How to Detect and Fix Squid Proxy Abuse

Running an open HTTP proxy on the internet, even temporarily for testing, can quickly attract unwanted attention. Within minutes of deploying an unsecured Squid proxy, malicious actors can discover and abuse it for scanning, attacks, or hiding their origin. Here’s how to spot the warning signs and lock down your proxy.

Symptoms of Proxy Abuse

1. Proxy Stops Working

The most obvious symptom is that your proxy simply stops responding to legitimate requests. Connections timeout or hang indefinitely, even though the Squid service appears to be running.

2. Cache File Descriptor Warnings

When checking the Squid service status, you see repeated warnings like:

WARNING: Your cache is running out of file descriptors

This occurs because the proxy is handling far more concurrent connections than expected for a small test server.

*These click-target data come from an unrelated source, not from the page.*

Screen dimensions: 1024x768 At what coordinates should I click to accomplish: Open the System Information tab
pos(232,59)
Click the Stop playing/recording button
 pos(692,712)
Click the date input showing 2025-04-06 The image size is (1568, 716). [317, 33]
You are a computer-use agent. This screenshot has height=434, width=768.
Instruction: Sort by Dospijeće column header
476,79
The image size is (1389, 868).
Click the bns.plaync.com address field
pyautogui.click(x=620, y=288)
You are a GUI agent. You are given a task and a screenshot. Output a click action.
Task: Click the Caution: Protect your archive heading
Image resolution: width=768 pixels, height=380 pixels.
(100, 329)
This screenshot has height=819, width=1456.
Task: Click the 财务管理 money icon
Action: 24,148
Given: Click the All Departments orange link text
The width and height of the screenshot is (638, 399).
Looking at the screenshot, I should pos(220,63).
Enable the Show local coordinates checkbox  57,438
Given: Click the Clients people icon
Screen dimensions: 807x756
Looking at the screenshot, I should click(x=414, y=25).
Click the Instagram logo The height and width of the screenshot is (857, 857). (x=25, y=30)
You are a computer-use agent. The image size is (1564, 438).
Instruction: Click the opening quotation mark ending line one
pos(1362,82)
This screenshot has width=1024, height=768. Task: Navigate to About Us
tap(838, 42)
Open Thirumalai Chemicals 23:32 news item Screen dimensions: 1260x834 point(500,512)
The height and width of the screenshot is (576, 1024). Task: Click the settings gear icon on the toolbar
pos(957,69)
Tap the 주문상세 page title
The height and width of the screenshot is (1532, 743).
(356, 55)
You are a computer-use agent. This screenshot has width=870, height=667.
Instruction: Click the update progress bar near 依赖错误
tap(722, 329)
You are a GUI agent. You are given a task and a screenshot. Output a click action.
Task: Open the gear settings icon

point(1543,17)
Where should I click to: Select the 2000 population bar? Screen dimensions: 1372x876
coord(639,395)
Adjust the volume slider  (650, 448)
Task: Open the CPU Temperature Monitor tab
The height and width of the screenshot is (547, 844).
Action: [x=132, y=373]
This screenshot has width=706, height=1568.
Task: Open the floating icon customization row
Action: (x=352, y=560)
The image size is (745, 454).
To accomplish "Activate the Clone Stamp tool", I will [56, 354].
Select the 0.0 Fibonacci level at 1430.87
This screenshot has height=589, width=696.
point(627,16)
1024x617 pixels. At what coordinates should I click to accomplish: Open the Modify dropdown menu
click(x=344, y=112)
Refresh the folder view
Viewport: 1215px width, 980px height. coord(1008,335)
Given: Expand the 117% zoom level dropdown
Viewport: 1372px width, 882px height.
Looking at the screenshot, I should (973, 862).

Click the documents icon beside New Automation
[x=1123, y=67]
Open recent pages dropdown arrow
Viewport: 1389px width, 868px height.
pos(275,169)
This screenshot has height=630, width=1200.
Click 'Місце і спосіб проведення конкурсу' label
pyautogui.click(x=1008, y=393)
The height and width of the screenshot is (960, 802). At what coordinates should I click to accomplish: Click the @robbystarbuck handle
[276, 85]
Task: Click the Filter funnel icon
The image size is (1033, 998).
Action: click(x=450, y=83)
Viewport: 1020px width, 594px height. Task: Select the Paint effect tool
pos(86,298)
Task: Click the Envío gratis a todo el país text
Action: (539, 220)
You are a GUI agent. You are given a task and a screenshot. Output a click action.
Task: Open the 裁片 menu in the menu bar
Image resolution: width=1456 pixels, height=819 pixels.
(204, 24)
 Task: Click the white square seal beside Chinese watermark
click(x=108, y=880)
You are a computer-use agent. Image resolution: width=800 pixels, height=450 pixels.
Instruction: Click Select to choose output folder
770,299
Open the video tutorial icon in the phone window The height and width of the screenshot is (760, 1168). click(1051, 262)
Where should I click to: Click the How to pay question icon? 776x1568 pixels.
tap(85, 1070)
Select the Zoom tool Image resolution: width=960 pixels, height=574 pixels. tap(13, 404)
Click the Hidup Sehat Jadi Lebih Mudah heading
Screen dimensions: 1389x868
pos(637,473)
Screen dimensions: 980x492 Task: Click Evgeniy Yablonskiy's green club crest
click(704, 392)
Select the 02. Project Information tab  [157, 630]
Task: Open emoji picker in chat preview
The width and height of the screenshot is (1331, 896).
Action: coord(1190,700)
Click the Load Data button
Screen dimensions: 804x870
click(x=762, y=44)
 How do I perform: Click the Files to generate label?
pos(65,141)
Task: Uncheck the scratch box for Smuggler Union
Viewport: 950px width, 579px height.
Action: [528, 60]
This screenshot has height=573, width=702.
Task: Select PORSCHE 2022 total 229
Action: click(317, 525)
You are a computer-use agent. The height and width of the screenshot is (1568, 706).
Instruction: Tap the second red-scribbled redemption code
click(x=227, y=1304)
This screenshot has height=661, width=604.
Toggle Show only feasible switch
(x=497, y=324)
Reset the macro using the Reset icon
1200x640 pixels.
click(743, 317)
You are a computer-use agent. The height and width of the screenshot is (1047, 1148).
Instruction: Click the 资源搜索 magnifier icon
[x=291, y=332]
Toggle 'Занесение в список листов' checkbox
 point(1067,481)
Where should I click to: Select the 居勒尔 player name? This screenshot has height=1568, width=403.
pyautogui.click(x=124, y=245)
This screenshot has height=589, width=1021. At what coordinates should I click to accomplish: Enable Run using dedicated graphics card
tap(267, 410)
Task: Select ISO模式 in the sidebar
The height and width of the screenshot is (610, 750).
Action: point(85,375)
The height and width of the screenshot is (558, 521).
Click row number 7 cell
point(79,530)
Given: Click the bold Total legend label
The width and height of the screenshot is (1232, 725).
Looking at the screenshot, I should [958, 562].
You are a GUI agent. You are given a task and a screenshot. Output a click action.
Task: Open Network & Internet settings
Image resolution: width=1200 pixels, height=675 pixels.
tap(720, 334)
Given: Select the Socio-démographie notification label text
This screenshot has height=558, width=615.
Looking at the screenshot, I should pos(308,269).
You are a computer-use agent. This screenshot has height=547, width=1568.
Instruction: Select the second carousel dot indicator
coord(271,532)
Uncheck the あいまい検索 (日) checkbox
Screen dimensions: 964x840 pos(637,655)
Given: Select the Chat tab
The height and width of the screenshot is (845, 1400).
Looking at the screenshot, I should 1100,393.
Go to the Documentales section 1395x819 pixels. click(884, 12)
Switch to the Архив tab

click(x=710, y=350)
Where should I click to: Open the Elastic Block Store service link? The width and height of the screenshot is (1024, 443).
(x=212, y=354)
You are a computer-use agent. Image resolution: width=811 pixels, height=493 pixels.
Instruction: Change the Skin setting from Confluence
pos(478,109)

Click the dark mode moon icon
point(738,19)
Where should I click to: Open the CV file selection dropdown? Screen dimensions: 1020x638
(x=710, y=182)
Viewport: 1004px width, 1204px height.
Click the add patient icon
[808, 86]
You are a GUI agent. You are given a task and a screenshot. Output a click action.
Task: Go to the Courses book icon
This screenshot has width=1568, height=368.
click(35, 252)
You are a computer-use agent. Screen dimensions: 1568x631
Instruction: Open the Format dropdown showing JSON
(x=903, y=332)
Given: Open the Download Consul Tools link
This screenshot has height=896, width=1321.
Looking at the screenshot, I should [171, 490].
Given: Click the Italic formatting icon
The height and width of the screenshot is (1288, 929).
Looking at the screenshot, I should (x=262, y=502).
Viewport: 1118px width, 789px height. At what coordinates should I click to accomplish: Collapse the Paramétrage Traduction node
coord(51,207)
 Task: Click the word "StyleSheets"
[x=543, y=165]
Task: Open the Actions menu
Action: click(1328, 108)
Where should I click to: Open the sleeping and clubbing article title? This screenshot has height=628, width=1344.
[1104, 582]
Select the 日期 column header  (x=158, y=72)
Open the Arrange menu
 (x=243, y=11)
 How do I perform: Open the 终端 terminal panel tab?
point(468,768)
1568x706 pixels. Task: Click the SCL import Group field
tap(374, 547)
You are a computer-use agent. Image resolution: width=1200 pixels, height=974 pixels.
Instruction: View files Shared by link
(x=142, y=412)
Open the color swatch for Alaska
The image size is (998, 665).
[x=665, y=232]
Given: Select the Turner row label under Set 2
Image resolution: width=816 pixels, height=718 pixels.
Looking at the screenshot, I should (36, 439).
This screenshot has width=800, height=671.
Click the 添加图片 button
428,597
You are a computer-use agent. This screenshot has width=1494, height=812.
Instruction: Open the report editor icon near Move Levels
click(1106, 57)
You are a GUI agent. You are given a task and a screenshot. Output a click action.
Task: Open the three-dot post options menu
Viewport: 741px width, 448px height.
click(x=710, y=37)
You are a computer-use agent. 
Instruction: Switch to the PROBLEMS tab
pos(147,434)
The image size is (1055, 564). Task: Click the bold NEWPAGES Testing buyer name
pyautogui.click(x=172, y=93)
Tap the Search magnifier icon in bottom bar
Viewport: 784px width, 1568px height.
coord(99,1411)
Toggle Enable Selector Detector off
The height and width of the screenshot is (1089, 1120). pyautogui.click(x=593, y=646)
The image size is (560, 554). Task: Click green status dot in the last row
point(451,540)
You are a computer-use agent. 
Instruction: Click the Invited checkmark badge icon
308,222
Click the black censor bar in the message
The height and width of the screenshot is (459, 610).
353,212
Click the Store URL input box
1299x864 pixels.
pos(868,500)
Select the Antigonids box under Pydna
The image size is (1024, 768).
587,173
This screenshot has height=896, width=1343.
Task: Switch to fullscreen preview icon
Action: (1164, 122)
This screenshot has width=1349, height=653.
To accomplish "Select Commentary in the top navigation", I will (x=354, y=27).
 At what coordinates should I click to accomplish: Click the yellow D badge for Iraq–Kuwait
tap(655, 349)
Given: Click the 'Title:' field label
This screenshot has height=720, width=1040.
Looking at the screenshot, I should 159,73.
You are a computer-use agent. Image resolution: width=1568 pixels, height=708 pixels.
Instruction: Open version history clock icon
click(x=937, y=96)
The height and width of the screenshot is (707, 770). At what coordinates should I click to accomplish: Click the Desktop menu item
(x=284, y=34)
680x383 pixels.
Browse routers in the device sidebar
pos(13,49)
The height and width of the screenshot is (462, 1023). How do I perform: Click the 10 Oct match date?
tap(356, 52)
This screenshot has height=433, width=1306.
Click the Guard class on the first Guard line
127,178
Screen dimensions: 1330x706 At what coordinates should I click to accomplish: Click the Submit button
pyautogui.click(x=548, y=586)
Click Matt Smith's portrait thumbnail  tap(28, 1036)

3. Service Shows Active But Unresponsive

The systemd status shows Squid as “active (running)” with normal startup messages, but actual proxy requests fail:

bash

$ sudo systemctl status squid
● squid.service - Squid Web Proxy Server
Active: active (running)

Yet when you try to use it:

bash

$ curl -x http://your-proxy:8888 https://example.com
curl: (28) Failed to connect to example.com port 443 after 21060ms

4. High Memory or CPU Usage

A small EC2 instance (t2.micro or t3.micro) that should be mostly idle shows elevated resource consumption.

How to Verify Proxy Abuse

Check the Access Logs

The quickest way to confirm abuse is to examine the Squid access log:

bash

sudo tail -100 /var/log/squid/access.log

What to look for:

A healthy proxy used only by you should show:

  • One or two source IP addresses (yours)
  • Requests to legitimate domains
  • Occasional HTTPS CONNECT requests

An abused proxy will show:

  • Dozens of different source IP addresses
  • CONNECT requests to random IP addresses (not domain names)
  • Strange ports: SSH (22), Telnet (23), email ports (25, 587, 993, 110), random high ports
  • High frequency of requests

Example of Abuse

Here’s what an abused proxy log looks like:

1770200370.089 59842 172.234.115.25 TCP_TUNNEL/503 0 CONNECT 188.64.128.123:22
1770200370.089 59842 51.83.10.33 TCP_TUNNEL/503 0 CONNECT 188.64.132.53:443
1770200370.089 59841 172.234.115.25 TCP_TUNNEL/503 0 CONNECT 188.64.128.4:22
1770200370.089 59332 185.90.61.84 TCP_TUNNEL/503 0 CONNECT 188.64.129.251:8000
1770200370.089 214 91.202.74.22 TCP_TUNNEL/503 0 CONNECT 188.64.129.143:23
1770200370.191 579 51.83.10.33 TCP_TUNNEL/200 39 CONNECT 188.64.128.4:8021
1770200370.235 11227 51.83.10.33 TCP_TUNNEL/200 176 CONNECT 188.64.131.66:587

Notice:

  • Multiple unique source IPs
  • Connections to SSH (port 22), Telnet (port 23), SMTP (port 587)
  • Targets are raw IP addresses, not domain names
  • Hundreds of requests per minute

This is classic behavior of attackers using your proxy to scan the internet for vulnerable services.

Count Unique IPs

To see how many different IPs are using your proxy:

bash

sudo awk '{print $3}' /var/log/squid/access.log | sort | uniq -c | sort -rn | head -20

If you see more than a handful of IPs (especially if you’re the only legitimate user), your proxy is being abused.

Check Current Connections

See active connections to your proxy port:

bash

sudo netstat -tn | grep :8888

A legitimate test proxy should have 0-2 active connections. Dozens of connections indicate abuse.

How to Fix It Immediately

1. Lock Down the AWS Security Group

The fastest fix is to restrict access at the network level:

Via AWS Console:

  1. Navigate to EC2 → Security Groups
  2. Select the security group attached to your proxy instance
  3. Click “Edit inbound rules”
  4. Find the rule for your proxy port (e.g., 8888)
  5. Change Source from 0.0.0.0/0 to “My IP”
    • AWS will auto-detect and fill in your current public IP
  6. Click “Save rules”

The change takes effect immediately – no restart required.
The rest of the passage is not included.